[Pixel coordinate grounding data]
[Start of section]

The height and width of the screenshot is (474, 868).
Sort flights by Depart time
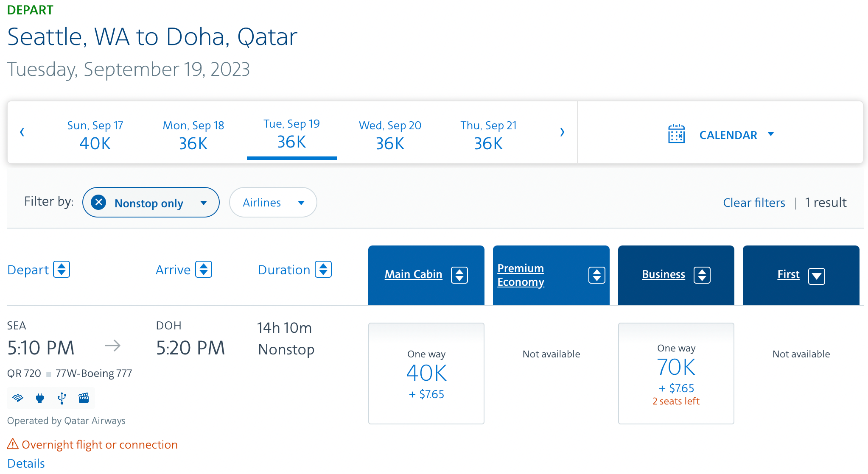62,269
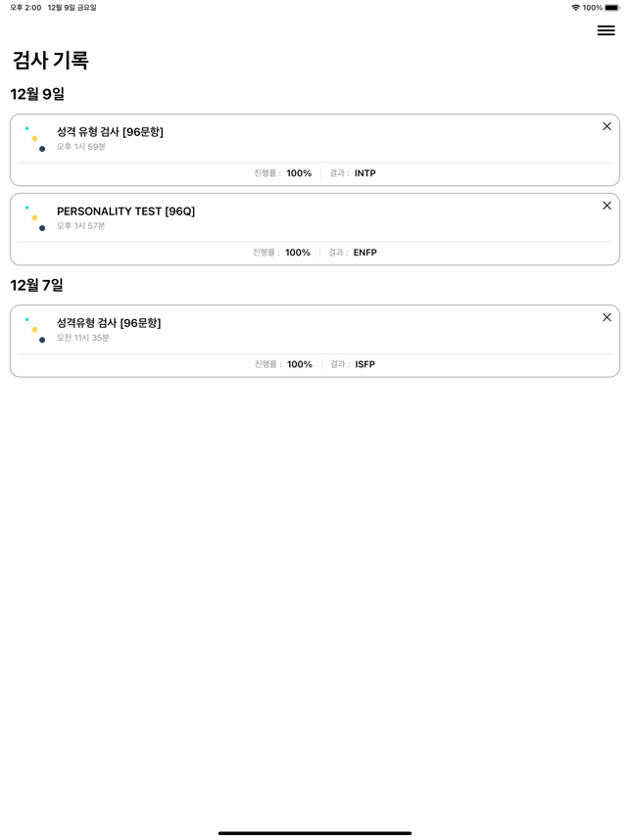Open the hamburger menu

click(x=606, y=30)
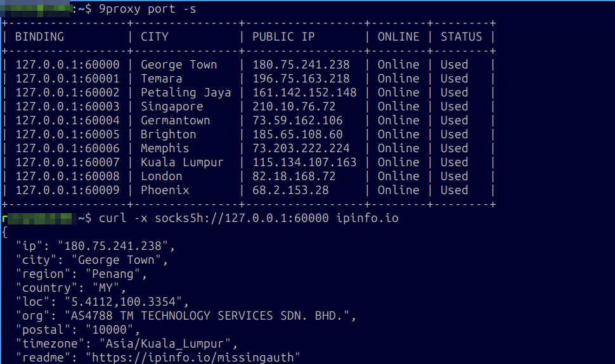The height and width of the screenshot is (364, 615).
Task: Click the BINDING column header
Action: pyautogui.click(x=39, y=37)
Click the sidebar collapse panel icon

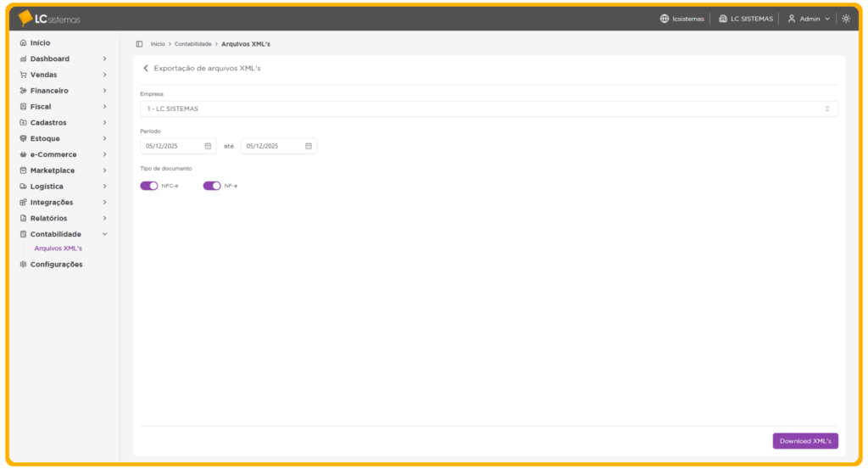(x=139, y=43)
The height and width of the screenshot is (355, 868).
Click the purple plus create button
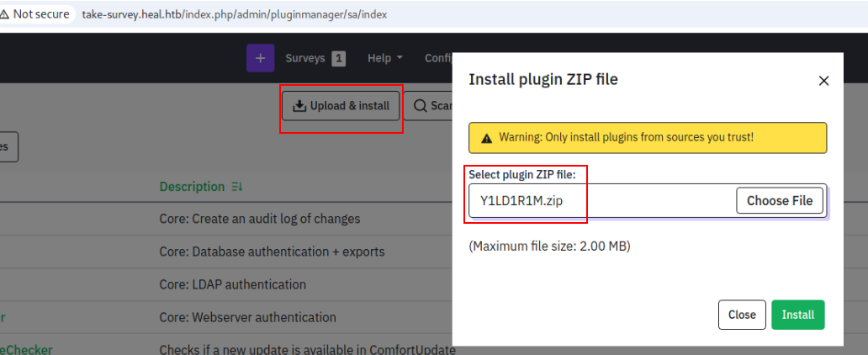[260, 58]
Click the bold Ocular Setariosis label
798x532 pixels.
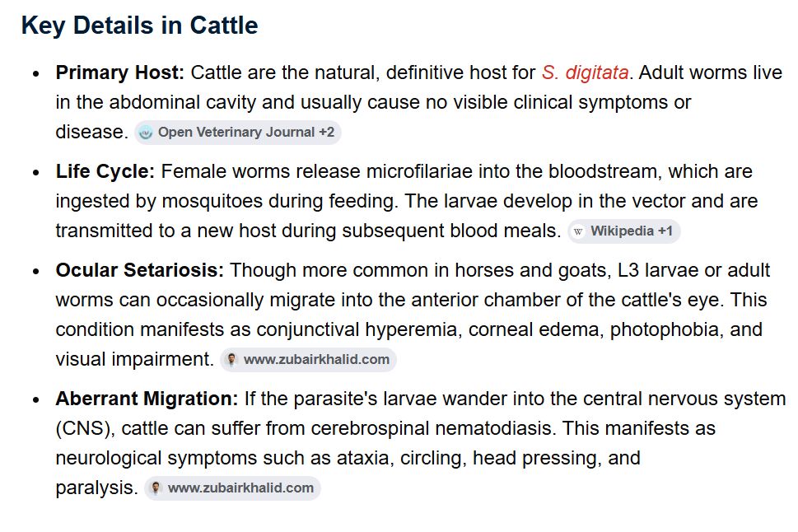pyautogui.click(x=140, y=270)
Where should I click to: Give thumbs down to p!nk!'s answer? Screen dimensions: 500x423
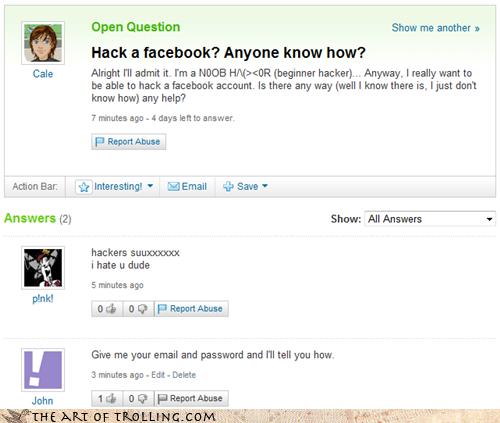pos(142,309)
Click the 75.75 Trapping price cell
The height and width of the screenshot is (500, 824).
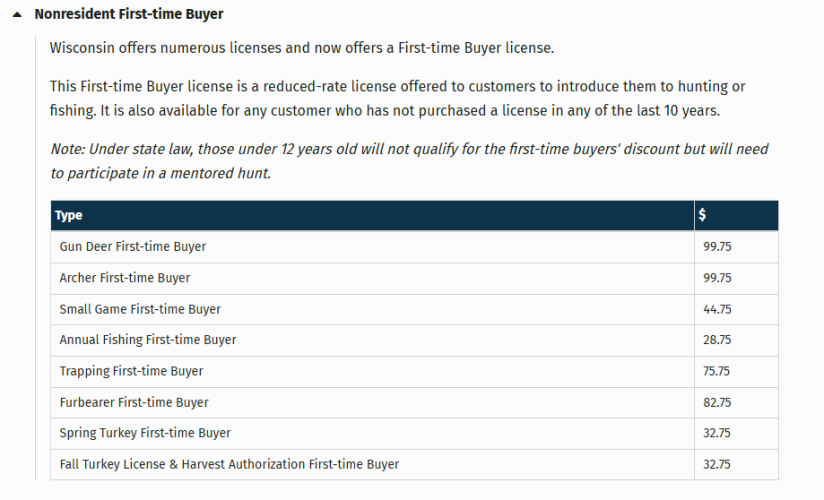tap(718, 371)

[End of section]

With the pictures omitted, print precisely the lines from the one with "Click the purple plus create button" to the final line of the records, both included.

▶ _Reply_:
Click the purple plus create button
[260, 58]
Click the bold Ocular Setariosis label
798x532 pixels.
pyautogui.click(x=140, y=270)
Where should I click to: Give thumbs down to p!nk!'s answer? Screen dimensions: 500x423
pos(142,309)
Click the 75.75 Trapping price cell
The height and width of the screenshot is (500, 824).
tap(718, 371)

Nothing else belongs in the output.